======== The data ========
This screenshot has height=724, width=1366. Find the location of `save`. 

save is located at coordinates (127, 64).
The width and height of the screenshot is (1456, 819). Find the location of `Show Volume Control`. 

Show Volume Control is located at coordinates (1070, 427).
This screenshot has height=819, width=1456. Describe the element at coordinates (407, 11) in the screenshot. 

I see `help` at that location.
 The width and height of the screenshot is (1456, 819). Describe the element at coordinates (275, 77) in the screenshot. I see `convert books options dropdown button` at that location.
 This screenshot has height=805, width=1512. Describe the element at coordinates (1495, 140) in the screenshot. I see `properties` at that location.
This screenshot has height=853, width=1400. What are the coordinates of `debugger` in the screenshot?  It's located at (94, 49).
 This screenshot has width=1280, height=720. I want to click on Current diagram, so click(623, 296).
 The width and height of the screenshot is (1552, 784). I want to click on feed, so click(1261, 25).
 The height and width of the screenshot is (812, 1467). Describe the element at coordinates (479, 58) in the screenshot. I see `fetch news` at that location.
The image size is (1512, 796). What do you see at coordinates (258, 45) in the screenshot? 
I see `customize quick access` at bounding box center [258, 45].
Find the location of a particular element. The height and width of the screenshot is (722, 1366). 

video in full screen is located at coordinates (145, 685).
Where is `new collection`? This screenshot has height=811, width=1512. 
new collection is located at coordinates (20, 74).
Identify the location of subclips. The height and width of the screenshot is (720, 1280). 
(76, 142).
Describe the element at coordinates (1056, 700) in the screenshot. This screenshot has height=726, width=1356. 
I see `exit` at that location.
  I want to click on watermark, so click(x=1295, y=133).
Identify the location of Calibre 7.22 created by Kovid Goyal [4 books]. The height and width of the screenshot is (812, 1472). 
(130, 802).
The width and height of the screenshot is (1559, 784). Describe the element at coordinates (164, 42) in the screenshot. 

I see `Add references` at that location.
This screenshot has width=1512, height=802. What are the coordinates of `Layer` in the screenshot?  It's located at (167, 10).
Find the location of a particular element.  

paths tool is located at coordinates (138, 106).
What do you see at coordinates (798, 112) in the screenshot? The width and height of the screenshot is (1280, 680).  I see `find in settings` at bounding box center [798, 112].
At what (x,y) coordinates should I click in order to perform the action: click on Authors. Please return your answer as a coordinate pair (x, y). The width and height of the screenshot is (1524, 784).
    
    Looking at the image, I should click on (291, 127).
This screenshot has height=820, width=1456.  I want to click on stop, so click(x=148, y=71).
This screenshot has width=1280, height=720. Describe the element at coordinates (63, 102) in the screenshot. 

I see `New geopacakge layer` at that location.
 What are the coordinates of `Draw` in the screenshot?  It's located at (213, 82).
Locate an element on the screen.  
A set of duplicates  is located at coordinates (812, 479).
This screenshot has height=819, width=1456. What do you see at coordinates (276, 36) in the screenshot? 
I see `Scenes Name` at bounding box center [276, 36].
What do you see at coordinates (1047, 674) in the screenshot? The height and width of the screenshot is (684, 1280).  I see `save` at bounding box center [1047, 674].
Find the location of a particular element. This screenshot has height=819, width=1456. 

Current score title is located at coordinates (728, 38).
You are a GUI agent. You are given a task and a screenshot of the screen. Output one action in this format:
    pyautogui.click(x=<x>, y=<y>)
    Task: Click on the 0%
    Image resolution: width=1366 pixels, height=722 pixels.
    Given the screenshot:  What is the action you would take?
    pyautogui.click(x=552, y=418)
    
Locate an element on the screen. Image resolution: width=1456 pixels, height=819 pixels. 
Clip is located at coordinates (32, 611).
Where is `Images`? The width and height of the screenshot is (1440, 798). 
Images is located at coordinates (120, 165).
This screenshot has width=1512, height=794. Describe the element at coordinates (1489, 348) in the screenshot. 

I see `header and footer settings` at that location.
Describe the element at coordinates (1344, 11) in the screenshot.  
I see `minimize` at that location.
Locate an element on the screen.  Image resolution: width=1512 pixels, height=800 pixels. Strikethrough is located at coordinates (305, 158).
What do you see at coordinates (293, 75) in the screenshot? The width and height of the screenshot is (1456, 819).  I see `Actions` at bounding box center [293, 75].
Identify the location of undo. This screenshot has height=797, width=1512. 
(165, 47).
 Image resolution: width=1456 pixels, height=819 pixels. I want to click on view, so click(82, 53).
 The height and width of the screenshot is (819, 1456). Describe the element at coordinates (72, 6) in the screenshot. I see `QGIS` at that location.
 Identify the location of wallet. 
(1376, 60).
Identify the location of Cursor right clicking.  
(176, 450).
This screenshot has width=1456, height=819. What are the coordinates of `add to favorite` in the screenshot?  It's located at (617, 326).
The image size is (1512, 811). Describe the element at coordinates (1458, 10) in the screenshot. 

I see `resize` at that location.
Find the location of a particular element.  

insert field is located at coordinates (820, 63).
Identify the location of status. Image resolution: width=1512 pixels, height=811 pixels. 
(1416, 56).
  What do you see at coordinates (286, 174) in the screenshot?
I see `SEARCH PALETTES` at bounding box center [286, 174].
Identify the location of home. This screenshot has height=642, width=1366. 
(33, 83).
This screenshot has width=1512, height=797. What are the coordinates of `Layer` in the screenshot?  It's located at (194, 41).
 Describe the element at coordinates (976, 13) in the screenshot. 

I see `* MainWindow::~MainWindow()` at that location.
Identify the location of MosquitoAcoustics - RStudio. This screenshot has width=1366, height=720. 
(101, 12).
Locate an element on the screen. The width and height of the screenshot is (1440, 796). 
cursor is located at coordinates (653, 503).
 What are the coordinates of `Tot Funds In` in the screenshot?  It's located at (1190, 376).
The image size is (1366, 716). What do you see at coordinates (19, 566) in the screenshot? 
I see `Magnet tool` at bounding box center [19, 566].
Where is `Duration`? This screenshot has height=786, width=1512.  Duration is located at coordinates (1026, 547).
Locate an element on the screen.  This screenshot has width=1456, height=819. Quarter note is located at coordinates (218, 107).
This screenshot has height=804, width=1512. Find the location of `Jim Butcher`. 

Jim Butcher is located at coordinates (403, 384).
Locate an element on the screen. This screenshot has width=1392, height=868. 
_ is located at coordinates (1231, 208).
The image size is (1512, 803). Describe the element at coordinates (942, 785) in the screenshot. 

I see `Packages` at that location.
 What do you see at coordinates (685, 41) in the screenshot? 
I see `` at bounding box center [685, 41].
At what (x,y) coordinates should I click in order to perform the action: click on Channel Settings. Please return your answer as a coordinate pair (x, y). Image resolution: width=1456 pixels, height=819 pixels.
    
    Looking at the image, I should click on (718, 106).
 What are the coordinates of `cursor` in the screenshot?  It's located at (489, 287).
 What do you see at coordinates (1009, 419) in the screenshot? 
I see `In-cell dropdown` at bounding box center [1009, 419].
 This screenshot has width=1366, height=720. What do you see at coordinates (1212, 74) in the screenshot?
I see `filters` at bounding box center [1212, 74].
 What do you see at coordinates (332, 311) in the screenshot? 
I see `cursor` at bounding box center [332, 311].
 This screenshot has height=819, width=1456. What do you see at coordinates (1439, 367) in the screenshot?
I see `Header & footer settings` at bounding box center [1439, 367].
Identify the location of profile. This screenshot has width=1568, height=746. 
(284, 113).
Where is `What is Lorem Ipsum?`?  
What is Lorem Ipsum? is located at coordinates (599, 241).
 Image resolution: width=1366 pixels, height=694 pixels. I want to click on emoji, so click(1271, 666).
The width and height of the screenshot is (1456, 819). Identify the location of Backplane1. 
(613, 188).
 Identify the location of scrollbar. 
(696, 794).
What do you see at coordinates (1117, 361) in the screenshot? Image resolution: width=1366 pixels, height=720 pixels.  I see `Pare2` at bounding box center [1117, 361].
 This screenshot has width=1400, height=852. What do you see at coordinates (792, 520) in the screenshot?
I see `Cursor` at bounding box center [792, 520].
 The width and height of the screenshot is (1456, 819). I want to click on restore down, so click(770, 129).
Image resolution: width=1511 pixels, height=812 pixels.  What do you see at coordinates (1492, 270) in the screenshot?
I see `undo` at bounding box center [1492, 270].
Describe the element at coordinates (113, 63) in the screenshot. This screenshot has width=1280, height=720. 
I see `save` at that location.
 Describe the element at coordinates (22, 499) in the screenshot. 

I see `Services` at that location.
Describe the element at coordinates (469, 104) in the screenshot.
========
Directive ▸
Reproduce the entries verbatim, starting at the very first line and ending at the line containing "Show Volume Control is", with both of those lines included.

Response below ▸
This screenshot has height=724, width=1366. Find the location of `save`. 

save is located at coordinates (127, 64).
The width and height of the screenshot is (1456, 819). Find the location of `Show Volume Control`. 

Show Volume Control is located at coordinates (1070, 427).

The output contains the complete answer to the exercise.